静聴の座(1987 神戸教會々報 ㉖)

神戸教會々報 No.114 所収、1987.2.15

(健作さん53歳)

 早朝の陽光がステンドグラスを通し柔らかく注がれ、礼拝堂には長椅子が静かに沈み、輪郭だけが白く光って浮かびあがっている。人気のない空間は逆にここを魂の養いの場とした多くの人たちの行き交いを想像させる。ふと、ホテルのチャペルではなく街の歴史ある教会で結婚式を挙げたい、と言っていた若いカップルのことを思い出した。ここには重みが在るという。

 彼らが素朴にいう重みとは何だろうか、と考えさせられる。夏期集会の折、岸本牧師は、ヨーロッパ中世では会堂正面の奥の部分を「マリヤの座」といって、マリヤが痛みの中で受けた恵みを象徴させたという。そのような意味から言えば、この会堂もどれ程多くの人々の痛みと悲しみ、またそれを通して働く恵みが光として灯されてきたことであろう。

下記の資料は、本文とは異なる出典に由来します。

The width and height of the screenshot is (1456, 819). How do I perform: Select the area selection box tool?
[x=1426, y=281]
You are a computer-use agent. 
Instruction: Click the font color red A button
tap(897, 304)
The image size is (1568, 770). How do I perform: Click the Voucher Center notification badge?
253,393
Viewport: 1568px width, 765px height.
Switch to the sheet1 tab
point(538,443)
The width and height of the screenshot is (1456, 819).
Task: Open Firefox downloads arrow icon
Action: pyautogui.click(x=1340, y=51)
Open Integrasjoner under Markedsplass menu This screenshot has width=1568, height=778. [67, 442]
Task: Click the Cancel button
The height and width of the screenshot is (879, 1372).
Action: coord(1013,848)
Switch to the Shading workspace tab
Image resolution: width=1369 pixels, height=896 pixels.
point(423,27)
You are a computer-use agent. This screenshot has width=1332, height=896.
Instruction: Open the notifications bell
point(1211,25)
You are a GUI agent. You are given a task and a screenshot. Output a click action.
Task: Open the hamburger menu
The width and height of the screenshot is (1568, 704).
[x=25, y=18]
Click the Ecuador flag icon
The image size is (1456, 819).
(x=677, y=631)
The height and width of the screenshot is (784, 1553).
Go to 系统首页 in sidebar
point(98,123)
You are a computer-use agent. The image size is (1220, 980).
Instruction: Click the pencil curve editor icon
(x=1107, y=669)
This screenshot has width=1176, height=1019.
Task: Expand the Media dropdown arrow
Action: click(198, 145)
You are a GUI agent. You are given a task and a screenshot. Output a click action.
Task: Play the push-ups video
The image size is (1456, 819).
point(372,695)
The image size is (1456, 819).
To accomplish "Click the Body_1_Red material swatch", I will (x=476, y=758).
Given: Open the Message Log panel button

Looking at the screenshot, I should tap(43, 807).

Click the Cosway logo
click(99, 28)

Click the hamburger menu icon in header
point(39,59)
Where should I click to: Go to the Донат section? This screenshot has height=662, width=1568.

 1932年、この会堂が設立された年、山川小三郎、武藤誠、小磯良平諸兄の結婚式がここで行われたと当時の会報は伝えている。小磯夫人は50余年後、神の許に召された。自から画いた夫人の肖像画を掲げ、結婚式を挙げたその場で、柩の夫人と共に葬儀の礼拝をする老画伯小磯兄の姿に、この空間は結婚式と葬儀とを同じく礼拝の心で行う場であることをしみじみと思った。「主は与え、主が取られたのだ。主のみ名はほむべきかな」(ヨブ 1:21)。ここにはそんな響きがある。ホテルのチャペルで葬儀が行われたとは聞かない。この違いは重い。

 結婚式も葬儀も、日曜毎に礼拝を守る人々の群とのつながりで行われる。その礼拝共同体の群は、この場で聖と俗、信と不信、神と人、赦しと審きの緊張関係の間に身を置きつつ、祈りかつ聖書の言葉とその説きあかしに耳を傾け続けてきた群でもある。正面には十字架の飾り一つすらないプロテスタント派の典型のようなこの会堂の奥深い部分は、もしかしたらじっと神に聴従する低く固い椅子の部分ではないかと思った。重厚な長椅子は太平洋戦争後、物資不足の時代に作られた。日本軍による建物徴用で接収されてしまった長椅子の新設にどんなに苦労したか、私がこの教会に赴任した頃、平井城兄は切々と話された。自分の分と、そして伝道のための自分の隣りに座ってもらう人の分と二人分の座のために献金して欲しいと訴えたという。この話は尊い。たとえ夫と妻、親と子という親しい間柄であっても、隣りの座に共に座るということは、神の招きと恵みによる以外にはない。そこに至る道程はまた神のみ手のうちにあり、人の思いを越えている。「忍耐は練達を生み出し、練達は希望を生み出し……」(ローマ 5:4)という時の流れをたどり、祈りに応えて示されるものであろう。「隣りの座」への祈りを忘れた教会ではありたくない。

 さて、「昭和初期」献堂の会堂も50余年を経て、機能的にはかなりの不便さをもつ。今年は冷暖房機も取り付け補いもした。しかし足の不自由な老齢者・「障害者」の人たちには、あの石段の登り降りはどんなに苦労なことか。また講義中心型の日本の知識層文化の伝統を担うプロテスタントの会堂の例にもれず、席の数の多さに比べて、交流の空間が狭い。こういった機能面での補いは、旧い会堂をもつ諸外国の教会においても大きな課題であるという。多くの場合、それは現代の都市生活文化に対応できる附属建物によって補われているようである。このことは私たちの教会にとっても示唆に富む。隣りの座への祈りと共に、この課題への祈りをも、静聴の座で持ちつづけていきたい。


(サイト記)本文中の「岸本牧師」は岸本羊一・紅葉坂教会牧師。前年1986年夏期特別集会の講師、主題「現代における礼拝 〜宣教及び会堂の課題をふまえつつ」。